The cylindrical magnets should be 3 cm long and 1 cm in diameter. They should be fairly light but strong enough to be repelled from the stationary magnet.
The bar magnets should be at least 6 cm x 1.5 cm x 0.5 cm.
The ideal (but impossible arrangement) would be a very long pendulum with its bob consisting of an isolated north pole so that it swings just above a stationary isolated north pole. Although this is impossible in a real model, it is important to make each magnet long so that its south pole is less important and less strong. The following paragraph explains why for the brave.
The inverse-square repulsion between the two north poles would make the bob follow a hyperbolic path, except for the effect of gravity on the bob. With a very long pendulum, the restoring force due to gravity might be so small compared with the magnetic repulsion that the orbit closely matched the alpha particle’s hyperbola. However, with real magnets there is always a pair of poles. If the magnets are short, the repulsive force between the pendulum magnet and the fixed magnet will be nearer to inverse-fourth power force. The restoring force due to gravity, which increases with displacement, will dominate the motion, except at very small approaches.
It is probably best to start with a collision which is almost head-on, with smaller deflections, before continuing with wider and wider collisions. To minimize gravity effects, limit the pendulum to fairly small amplitudes, but start it with a push.

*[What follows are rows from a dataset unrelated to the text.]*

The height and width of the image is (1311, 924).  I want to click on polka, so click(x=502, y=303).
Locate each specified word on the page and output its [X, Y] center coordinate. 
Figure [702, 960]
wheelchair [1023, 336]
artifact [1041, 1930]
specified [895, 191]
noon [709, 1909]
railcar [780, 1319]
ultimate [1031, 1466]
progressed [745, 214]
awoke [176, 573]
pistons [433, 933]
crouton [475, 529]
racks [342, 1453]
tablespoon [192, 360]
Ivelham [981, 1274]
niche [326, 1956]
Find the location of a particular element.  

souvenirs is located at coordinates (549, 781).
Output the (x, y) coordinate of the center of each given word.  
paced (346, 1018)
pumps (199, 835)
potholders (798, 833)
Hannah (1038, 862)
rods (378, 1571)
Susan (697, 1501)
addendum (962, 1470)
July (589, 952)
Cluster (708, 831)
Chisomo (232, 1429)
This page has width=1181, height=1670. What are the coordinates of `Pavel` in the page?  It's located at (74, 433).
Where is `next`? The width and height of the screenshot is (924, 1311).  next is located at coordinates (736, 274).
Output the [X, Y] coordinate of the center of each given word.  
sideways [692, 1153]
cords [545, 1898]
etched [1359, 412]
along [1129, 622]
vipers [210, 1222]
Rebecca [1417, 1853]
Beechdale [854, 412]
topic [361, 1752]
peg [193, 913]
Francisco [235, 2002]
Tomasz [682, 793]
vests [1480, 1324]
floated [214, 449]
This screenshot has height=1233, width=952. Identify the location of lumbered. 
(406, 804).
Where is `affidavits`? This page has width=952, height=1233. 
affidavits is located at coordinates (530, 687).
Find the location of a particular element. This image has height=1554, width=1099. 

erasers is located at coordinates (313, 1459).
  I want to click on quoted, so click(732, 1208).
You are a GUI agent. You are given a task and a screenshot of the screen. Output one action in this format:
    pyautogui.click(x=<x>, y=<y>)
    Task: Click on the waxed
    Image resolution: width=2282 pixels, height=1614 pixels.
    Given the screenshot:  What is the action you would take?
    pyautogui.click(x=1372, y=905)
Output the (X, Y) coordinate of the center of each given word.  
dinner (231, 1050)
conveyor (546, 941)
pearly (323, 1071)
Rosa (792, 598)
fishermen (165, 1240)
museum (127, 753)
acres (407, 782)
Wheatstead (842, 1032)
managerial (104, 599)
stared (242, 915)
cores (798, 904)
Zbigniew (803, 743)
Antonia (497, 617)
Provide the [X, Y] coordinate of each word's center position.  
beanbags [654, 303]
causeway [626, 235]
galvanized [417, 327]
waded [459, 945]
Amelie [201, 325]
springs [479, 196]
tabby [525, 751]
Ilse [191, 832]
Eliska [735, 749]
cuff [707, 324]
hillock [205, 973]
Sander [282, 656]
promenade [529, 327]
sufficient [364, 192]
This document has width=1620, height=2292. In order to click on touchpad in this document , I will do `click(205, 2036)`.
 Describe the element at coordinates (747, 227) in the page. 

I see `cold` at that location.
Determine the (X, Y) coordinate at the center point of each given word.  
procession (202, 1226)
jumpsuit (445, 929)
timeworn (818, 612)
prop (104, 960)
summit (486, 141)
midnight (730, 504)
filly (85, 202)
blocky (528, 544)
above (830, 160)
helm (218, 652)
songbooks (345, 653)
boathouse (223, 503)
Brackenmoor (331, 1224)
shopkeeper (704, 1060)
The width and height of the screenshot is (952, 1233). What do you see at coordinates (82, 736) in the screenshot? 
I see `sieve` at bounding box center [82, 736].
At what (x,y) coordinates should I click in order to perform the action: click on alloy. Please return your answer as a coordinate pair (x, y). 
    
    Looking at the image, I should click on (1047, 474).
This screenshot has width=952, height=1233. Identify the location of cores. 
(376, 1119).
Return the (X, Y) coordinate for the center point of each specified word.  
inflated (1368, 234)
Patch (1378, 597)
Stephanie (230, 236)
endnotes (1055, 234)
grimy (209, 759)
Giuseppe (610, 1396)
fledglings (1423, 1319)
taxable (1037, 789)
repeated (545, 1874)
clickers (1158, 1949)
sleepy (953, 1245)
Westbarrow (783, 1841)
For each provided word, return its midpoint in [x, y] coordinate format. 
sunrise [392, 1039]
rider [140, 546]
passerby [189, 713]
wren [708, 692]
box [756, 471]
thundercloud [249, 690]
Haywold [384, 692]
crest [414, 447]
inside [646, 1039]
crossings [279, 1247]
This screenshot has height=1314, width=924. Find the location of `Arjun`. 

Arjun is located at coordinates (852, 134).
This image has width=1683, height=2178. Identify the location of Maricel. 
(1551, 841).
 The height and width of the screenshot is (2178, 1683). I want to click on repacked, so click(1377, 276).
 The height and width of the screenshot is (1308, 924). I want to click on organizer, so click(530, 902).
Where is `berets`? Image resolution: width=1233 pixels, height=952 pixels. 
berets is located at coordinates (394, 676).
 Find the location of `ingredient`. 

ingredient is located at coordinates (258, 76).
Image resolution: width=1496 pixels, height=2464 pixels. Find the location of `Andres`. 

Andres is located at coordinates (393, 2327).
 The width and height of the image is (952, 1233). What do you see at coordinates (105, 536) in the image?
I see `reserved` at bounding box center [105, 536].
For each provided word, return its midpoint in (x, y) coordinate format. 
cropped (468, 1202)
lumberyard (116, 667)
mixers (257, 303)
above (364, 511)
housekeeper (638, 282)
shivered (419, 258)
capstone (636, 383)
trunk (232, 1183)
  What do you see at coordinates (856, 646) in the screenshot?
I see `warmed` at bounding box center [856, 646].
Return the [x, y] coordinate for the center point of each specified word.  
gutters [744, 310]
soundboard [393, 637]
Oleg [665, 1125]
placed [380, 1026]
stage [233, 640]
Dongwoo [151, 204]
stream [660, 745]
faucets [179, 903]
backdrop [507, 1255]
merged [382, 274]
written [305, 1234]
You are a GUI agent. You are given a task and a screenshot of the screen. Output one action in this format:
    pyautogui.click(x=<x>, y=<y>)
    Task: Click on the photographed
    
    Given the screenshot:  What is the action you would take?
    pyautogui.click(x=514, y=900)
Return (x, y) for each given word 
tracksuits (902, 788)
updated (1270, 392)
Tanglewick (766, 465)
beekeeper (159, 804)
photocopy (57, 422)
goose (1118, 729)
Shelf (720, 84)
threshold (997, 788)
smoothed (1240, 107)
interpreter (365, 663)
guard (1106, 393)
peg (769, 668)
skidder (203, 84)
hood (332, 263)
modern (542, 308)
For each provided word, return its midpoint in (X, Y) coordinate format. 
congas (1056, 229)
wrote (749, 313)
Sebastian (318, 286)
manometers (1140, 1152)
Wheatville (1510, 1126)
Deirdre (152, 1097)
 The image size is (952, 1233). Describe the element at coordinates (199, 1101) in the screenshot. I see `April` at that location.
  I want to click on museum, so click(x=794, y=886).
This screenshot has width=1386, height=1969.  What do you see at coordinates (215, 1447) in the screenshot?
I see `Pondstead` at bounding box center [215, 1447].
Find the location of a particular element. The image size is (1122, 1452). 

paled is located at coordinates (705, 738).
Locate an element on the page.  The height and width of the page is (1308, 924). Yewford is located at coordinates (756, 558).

By doing this, the initial and final parts of the path will look almost straight, with the bend showing only during close approach, as with alpha particles.
a Use about 3 cm of the rubber tubing to secure one of the cylindrical magnets to the end of the light rod. Attach a second cylindrical magnet to the first one, using their mutual attraction.
b Suspend the light rod by a short loop of flexible thread (a 2 cm to 5 cm loop is enough) from a bar held out from a retort stand. The light rod should be able to swing freely as a pendulum with the magnet at the lower end. It is best to clamp the base of the retort stand. This represents the alpha particle.
c Secure the three bar magnets in a clamp so that similar poles are together. This represents the nucleus.
d Put the clamp into a retort stand and boss directly beneath, and very slightly below, the suspended cylindrical magnets. Arrange the bar magnets so that they are facing the cylindrical magnets with similar poles. This represents a nucleus.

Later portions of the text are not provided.